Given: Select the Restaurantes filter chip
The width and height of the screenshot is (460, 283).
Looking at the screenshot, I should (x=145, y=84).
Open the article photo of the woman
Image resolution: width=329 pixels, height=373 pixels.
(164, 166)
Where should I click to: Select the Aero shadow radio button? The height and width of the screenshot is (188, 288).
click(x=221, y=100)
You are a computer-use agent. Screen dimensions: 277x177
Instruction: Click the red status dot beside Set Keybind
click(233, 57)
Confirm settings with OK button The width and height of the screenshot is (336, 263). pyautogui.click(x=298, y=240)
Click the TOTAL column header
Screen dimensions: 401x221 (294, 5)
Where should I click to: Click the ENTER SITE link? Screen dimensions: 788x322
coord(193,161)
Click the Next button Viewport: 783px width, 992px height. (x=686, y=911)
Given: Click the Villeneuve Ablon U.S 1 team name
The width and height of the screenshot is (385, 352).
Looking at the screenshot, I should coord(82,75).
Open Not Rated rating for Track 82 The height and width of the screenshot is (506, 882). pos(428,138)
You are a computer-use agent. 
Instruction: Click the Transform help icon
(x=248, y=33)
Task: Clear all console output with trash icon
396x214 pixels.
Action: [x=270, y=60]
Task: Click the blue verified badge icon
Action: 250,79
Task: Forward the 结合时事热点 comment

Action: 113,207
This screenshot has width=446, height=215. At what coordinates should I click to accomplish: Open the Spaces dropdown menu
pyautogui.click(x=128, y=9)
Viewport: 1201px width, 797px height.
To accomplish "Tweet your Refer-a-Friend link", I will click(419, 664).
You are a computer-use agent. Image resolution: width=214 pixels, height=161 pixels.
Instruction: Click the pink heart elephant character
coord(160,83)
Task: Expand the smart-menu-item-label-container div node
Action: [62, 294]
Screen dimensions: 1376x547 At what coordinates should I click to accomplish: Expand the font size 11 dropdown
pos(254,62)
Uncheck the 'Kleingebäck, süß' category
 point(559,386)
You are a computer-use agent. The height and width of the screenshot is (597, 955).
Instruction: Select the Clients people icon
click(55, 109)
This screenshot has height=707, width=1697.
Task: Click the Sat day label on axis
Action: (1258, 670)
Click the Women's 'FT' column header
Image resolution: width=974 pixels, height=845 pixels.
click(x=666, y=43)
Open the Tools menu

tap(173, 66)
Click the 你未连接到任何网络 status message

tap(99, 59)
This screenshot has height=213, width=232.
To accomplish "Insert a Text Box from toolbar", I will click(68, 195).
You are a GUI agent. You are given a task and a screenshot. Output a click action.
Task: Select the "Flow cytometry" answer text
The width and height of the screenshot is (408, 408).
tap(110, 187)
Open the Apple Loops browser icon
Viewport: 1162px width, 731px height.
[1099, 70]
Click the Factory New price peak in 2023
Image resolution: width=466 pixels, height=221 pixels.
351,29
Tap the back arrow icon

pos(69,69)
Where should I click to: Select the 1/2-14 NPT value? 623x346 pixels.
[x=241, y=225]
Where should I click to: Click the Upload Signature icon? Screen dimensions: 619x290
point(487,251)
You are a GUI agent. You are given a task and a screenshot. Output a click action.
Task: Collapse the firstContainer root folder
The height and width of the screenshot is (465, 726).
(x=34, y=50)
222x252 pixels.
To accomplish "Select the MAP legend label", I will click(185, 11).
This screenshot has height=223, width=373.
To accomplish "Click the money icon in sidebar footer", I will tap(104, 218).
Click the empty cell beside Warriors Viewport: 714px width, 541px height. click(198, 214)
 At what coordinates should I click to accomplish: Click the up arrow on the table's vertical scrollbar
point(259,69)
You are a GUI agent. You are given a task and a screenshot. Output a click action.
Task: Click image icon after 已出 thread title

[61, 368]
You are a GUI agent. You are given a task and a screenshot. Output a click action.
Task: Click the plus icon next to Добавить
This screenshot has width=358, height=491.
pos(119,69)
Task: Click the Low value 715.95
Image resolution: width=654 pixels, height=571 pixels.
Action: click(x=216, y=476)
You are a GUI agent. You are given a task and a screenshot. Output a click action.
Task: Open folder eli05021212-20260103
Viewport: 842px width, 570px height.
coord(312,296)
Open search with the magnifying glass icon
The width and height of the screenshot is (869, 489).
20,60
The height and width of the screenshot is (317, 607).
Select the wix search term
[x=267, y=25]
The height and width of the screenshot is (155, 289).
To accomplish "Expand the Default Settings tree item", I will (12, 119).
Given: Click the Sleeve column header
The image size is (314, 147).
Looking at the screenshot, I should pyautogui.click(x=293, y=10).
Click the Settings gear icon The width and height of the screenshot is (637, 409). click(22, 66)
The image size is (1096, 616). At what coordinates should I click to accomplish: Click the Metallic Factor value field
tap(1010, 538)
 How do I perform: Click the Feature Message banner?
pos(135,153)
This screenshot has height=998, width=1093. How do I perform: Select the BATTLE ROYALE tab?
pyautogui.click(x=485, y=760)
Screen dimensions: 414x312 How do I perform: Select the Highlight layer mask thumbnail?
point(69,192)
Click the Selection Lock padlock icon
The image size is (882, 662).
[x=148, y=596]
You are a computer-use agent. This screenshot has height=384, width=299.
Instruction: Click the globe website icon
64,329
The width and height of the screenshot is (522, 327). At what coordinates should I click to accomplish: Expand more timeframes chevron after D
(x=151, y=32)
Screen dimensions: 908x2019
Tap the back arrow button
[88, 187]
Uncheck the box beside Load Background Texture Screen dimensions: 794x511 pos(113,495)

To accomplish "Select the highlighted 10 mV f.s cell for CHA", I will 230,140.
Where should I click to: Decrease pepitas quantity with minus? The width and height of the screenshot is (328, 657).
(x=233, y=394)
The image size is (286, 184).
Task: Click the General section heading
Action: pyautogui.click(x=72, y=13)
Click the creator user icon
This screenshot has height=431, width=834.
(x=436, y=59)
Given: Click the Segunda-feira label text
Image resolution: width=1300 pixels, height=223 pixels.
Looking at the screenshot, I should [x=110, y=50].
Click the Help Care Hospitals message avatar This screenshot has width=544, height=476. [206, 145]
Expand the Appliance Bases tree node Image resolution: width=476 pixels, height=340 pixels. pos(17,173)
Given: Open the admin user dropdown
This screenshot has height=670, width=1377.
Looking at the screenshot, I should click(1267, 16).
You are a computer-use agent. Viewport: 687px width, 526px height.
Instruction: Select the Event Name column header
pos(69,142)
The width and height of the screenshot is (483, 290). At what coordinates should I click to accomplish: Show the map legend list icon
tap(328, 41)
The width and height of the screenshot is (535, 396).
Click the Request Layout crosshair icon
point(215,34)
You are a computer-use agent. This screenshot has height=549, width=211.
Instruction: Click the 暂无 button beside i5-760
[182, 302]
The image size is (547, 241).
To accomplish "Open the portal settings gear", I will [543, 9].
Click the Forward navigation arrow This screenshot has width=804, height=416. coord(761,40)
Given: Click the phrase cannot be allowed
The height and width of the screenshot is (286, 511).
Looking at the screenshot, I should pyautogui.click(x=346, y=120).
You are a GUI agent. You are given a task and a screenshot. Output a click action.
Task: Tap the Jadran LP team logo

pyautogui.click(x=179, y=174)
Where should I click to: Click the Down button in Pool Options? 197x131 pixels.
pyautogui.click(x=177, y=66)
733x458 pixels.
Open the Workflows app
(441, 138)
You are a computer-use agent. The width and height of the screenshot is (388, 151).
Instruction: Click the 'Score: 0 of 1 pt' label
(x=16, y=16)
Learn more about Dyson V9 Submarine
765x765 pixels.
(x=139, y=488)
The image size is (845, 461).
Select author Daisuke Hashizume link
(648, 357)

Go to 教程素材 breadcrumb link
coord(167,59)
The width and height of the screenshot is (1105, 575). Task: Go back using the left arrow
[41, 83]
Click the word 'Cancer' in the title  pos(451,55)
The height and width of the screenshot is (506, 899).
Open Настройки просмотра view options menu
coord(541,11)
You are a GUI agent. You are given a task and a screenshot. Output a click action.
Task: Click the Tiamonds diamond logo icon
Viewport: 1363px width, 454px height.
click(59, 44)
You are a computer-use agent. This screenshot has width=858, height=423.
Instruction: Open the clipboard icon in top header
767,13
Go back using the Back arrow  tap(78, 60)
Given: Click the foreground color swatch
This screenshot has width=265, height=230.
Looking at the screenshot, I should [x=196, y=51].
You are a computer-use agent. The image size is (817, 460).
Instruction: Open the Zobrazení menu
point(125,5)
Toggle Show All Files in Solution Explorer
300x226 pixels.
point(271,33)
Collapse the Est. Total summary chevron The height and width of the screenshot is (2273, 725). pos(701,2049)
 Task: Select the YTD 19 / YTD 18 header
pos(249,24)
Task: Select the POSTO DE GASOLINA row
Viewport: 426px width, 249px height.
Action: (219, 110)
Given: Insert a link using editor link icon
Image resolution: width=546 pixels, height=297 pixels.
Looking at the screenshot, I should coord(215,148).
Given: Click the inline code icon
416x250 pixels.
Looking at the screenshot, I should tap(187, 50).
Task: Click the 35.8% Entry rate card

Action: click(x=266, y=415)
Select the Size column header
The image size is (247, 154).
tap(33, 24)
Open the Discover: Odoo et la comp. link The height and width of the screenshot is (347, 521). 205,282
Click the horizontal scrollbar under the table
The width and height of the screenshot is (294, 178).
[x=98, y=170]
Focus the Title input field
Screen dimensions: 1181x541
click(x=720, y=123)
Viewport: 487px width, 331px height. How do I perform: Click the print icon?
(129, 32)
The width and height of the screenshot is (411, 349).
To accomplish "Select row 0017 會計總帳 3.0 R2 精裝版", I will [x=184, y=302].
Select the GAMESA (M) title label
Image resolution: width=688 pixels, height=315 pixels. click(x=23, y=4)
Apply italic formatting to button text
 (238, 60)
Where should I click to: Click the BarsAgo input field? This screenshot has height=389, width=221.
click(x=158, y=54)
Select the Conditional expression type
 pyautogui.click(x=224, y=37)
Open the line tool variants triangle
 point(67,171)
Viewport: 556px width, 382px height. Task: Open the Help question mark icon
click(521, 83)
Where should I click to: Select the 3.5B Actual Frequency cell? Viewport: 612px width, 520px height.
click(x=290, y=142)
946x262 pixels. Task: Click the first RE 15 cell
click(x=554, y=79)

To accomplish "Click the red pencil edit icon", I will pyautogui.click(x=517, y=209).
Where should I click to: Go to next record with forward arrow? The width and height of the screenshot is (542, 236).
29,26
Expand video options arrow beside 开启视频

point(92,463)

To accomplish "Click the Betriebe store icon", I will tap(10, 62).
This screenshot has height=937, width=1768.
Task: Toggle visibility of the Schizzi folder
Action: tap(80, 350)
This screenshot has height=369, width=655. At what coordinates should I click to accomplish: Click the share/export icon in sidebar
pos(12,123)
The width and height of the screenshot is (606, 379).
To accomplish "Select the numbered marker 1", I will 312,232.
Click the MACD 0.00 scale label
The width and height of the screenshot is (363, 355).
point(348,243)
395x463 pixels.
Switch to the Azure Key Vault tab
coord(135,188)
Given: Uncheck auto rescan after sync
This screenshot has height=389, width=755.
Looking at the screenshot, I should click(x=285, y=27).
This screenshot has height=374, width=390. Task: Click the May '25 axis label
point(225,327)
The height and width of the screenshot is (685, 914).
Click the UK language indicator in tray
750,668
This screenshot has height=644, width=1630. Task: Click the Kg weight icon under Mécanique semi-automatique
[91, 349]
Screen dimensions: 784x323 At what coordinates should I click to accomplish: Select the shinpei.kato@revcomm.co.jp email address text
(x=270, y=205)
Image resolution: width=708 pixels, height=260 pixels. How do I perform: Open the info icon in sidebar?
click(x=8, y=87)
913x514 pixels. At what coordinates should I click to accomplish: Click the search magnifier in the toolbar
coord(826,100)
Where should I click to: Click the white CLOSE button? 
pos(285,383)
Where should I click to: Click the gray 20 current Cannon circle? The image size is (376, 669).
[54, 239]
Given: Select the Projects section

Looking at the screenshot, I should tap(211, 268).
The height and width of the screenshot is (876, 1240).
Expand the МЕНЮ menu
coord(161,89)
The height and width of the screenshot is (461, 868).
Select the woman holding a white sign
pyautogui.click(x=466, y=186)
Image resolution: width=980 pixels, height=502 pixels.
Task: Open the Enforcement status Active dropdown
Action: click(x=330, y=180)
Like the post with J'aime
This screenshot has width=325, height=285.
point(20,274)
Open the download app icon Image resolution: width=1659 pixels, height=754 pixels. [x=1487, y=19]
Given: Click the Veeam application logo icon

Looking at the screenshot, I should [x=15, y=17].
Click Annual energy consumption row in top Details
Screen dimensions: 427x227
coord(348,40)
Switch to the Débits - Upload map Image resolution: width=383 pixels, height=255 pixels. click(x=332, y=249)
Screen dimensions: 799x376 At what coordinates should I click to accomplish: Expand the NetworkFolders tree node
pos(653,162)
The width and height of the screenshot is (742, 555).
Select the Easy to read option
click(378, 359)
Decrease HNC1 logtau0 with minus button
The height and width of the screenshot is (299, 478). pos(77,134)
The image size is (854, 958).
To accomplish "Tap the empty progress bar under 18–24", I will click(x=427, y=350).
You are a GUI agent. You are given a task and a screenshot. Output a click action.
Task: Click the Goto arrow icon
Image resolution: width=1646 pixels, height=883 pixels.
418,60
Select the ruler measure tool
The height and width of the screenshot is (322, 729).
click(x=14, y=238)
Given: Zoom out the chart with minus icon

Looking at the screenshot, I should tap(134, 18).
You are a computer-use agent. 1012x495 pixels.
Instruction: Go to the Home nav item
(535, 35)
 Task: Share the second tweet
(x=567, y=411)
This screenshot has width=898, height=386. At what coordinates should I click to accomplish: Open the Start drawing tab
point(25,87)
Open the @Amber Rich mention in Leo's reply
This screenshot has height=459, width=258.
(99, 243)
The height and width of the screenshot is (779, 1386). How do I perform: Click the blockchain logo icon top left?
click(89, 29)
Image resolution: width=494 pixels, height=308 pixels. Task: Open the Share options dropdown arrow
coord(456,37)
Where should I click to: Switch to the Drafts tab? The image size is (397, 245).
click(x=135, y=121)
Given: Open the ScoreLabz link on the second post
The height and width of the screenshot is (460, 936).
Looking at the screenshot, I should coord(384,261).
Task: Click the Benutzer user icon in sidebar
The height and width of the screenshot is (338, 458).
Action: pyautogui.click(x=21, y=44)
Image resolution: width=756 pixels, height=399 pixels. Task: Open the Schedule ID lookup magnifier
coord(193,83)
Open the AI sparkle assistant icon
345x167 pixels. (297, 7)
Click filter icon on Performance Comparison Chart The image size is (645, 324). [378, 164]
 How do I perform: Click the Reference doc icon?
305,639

WORK TASK: Stopping at the line containing "Confirm settings with", please repeat exactly every line from the very start of the entries, that line included, and nothing more.

OUTPUT FOR THIS EXERCISE:
Given: Select the Restaurantes filter chip
The width and height of the screenshot is (460, 283).
Looking at the screenshot, I should (x=145, y=84).
Open the article photo of the woman
Image resolution: width=329 pixels, height=373 pixels.
(164, 166)
Where should I click to: Select the Aero shadow radio button? The height and width of the screenshot is (188, 288).
click(x=221, y=100)
You are a computer-use agent. Screen dimensions: 277x177
Instruction: Click the red status dot beside Set Keybind
click(233, 57)
Confirm settings with OK button The width and height of the screenshot is (336, 263). pyautogui.click(x=298, y=240)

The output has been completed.